RNA-seq libraries were prepared using the NEBNext Ultra II RNA Library Prep Kit for Illumina using manufacturer's instructions (NEB, Ipswich, MA, USA). Briefly, mRNAs were initially enriched with Oligo d(T) beads. Enriched mRNAs were fragmented for 15 min at 94 °C. First strand and second strand cDNA were subsequently synthesized. cDNA fragments were end repaired and adenylated at 3′ ends, and universal adapters were ligated to cDNA fragments, followed by index addition and library enrichment by PCR with limited cycles. The sequencing library was validated on the Agilent TapeStation (Agilent Technologies, Palo Alto, CA, USA), and quantified by using Qubit 3.0 Fluorometer (Invitrogen, Carlsbad, CA) as well as by quantitative PCR (KAPA Biosystems, Wilmington, MA, USA).

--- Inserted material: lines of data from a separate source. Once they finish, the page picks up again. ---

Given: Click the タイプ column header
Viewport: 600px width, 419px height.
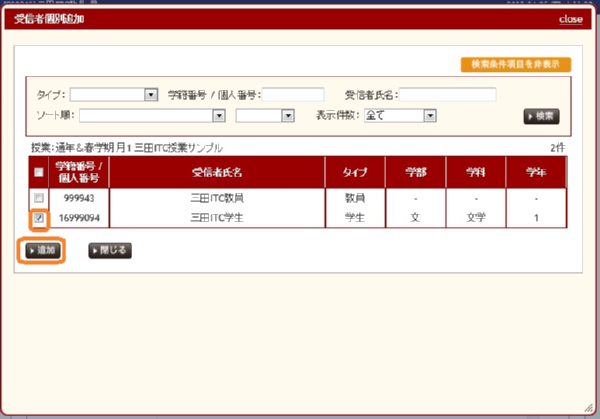Looking at the screenshot, I should click(x=355, y=172).
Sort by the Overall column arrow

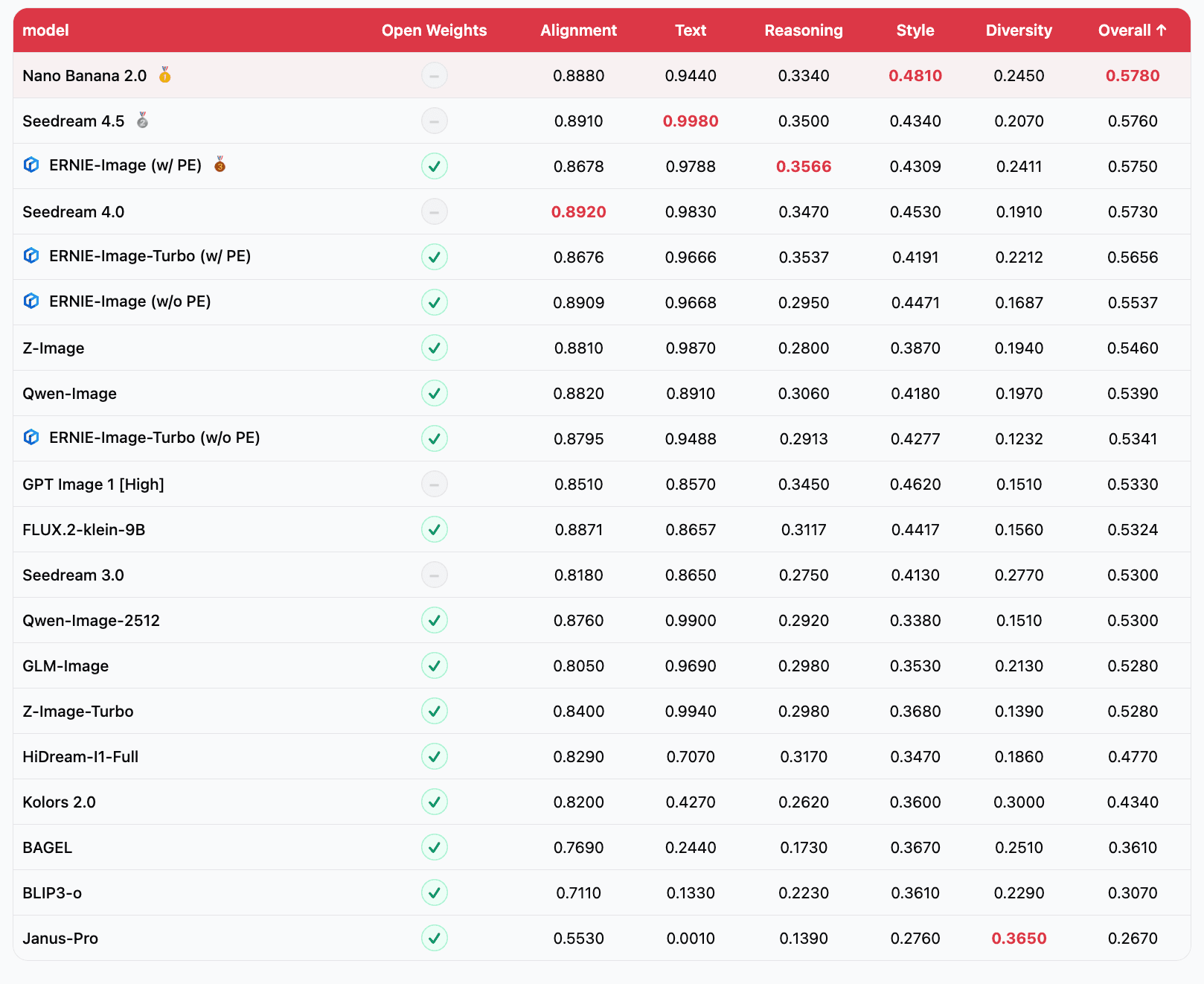tap(1162, 31)
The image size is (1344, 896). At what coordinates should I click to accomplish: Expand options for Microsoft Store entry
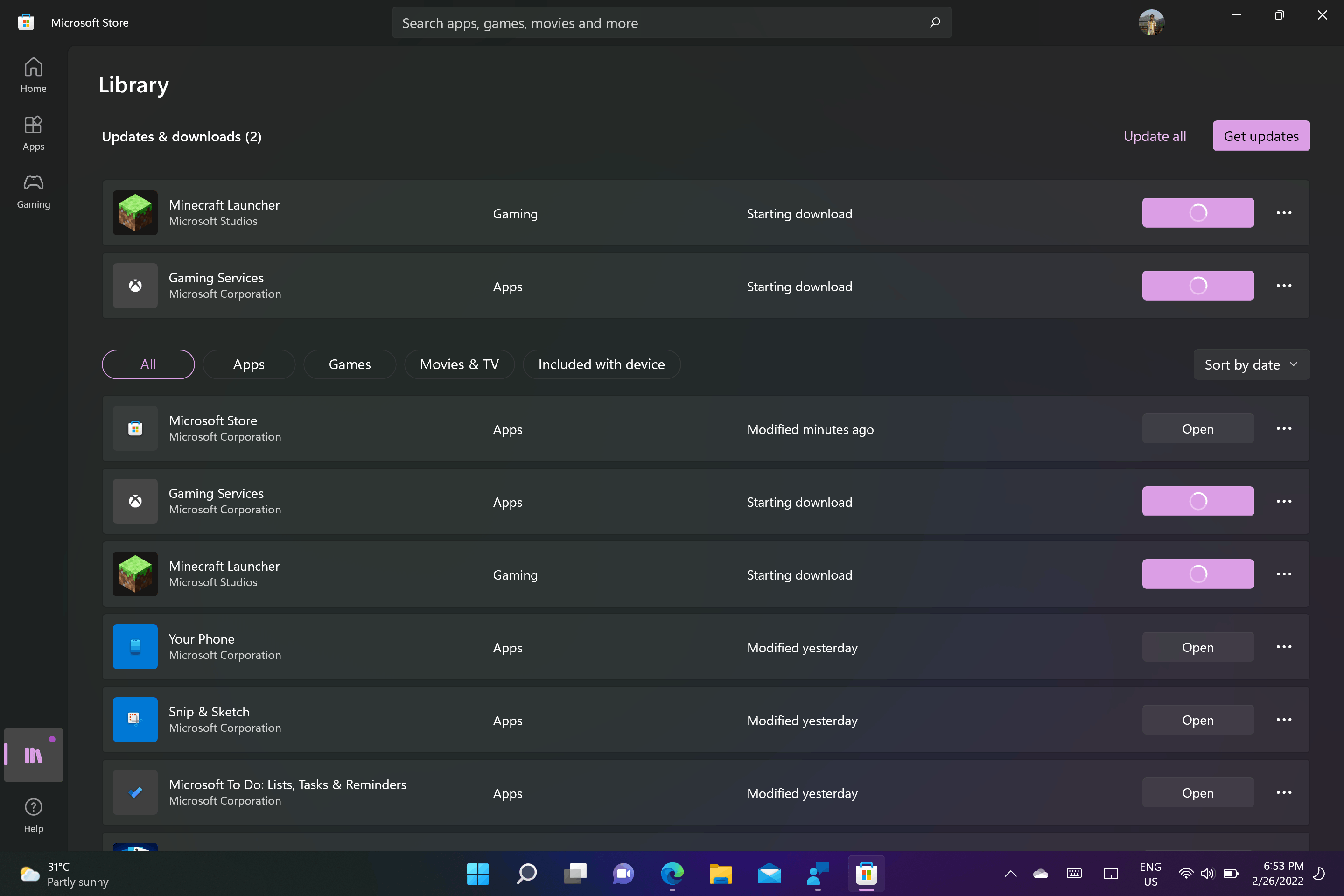[x=1284, y=428]
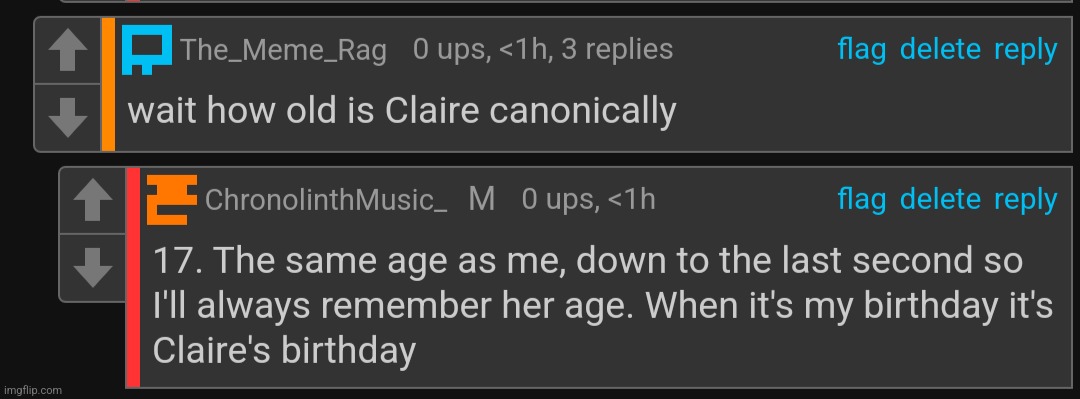Open The_Meme_Rag's blue avatar icon
The image size is (1080, 399).
pos(147,50)
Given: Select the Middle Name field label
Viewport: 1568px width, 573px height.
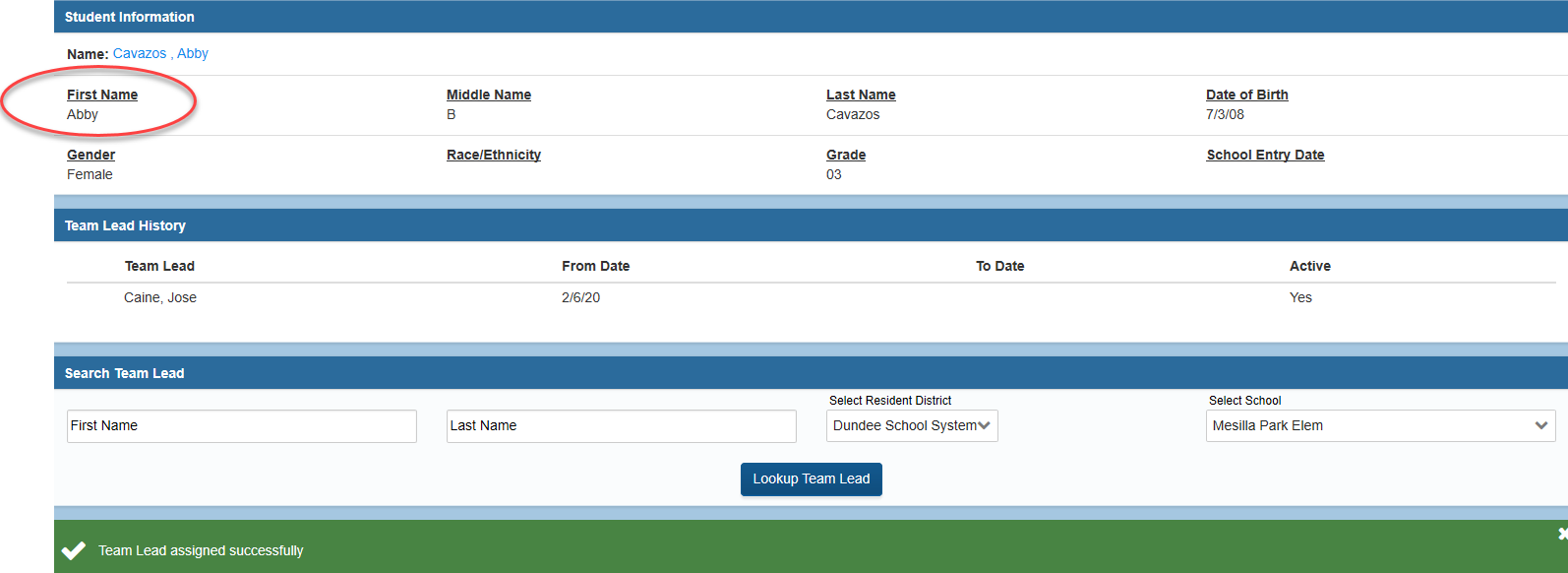Looking at the screenshot, I should [x=488, y=95].
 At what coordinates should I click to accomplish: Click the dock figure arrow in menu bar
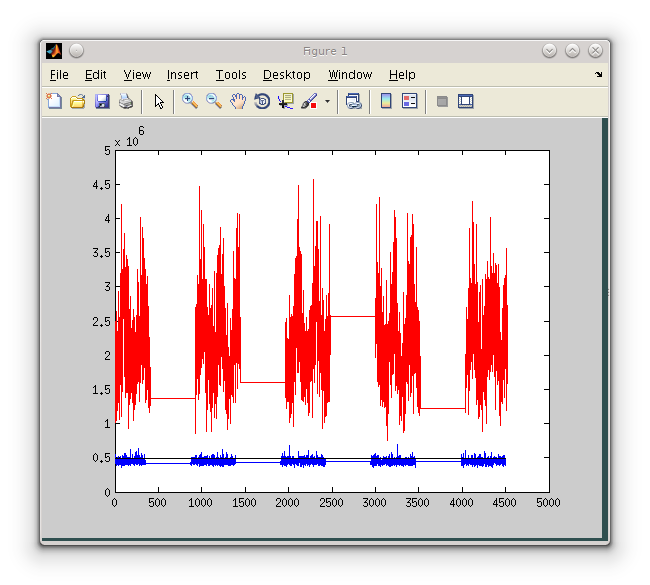coord(599,75)
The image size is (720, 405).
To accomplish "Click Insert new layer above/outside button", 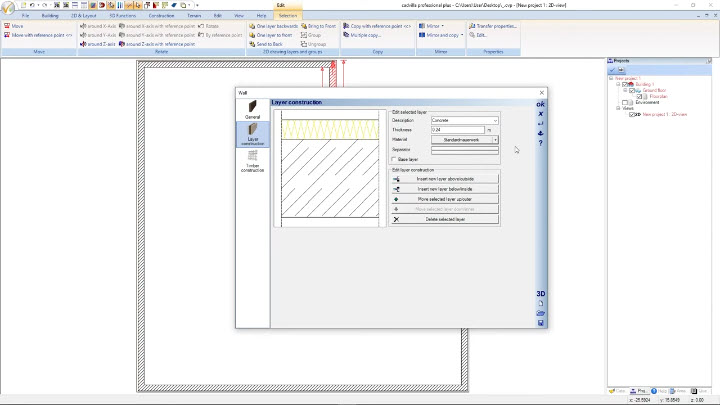I will (x=446, y=178).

The sequencing libraries were multiplexed and clustered onto a flowcell on the Illumina NovaSeq instrument according to manufacturer's instructions. The samples were sequenced using a 2×150 bp paired end configuration. Image analysis and base calling were conducted by the NovaSeq Control Software. Raw sequence data (.bcl files) generated from Illumina NovaSeq was converted into fastq files and demultiplexed using Illumina bcl2fastq 2.20 software. One mismatch was allowed for index sequence identification.
RNA-seq analysis
Reads were aligned with the STAR aligner (2.7.3a-GCC 6.4.0-2.28) (Dobin et al. 2013) to GRCz11 release 104 using the Zebrafish Transcriptome Annotation version 4.3.2 (Lawson et al. 2020). Uniquely mapped reads ranged from 21.5 to 29.9 M per sample. Transcripts with zero counts in 4 or more of 8 total samples were removed, and raw counts were normalized using rlog counts in DESeq2 (Love et al. 2014). The default DESeq2 method was used for determining significance, and raw and adjusted (Benjamini–Hochberg) P values are in Supplementary Table 1. Sample scripts for differential gene expression analysis of RNA-seq data are available on GitHub: https://github.com/thymelab/BulkRNASeq.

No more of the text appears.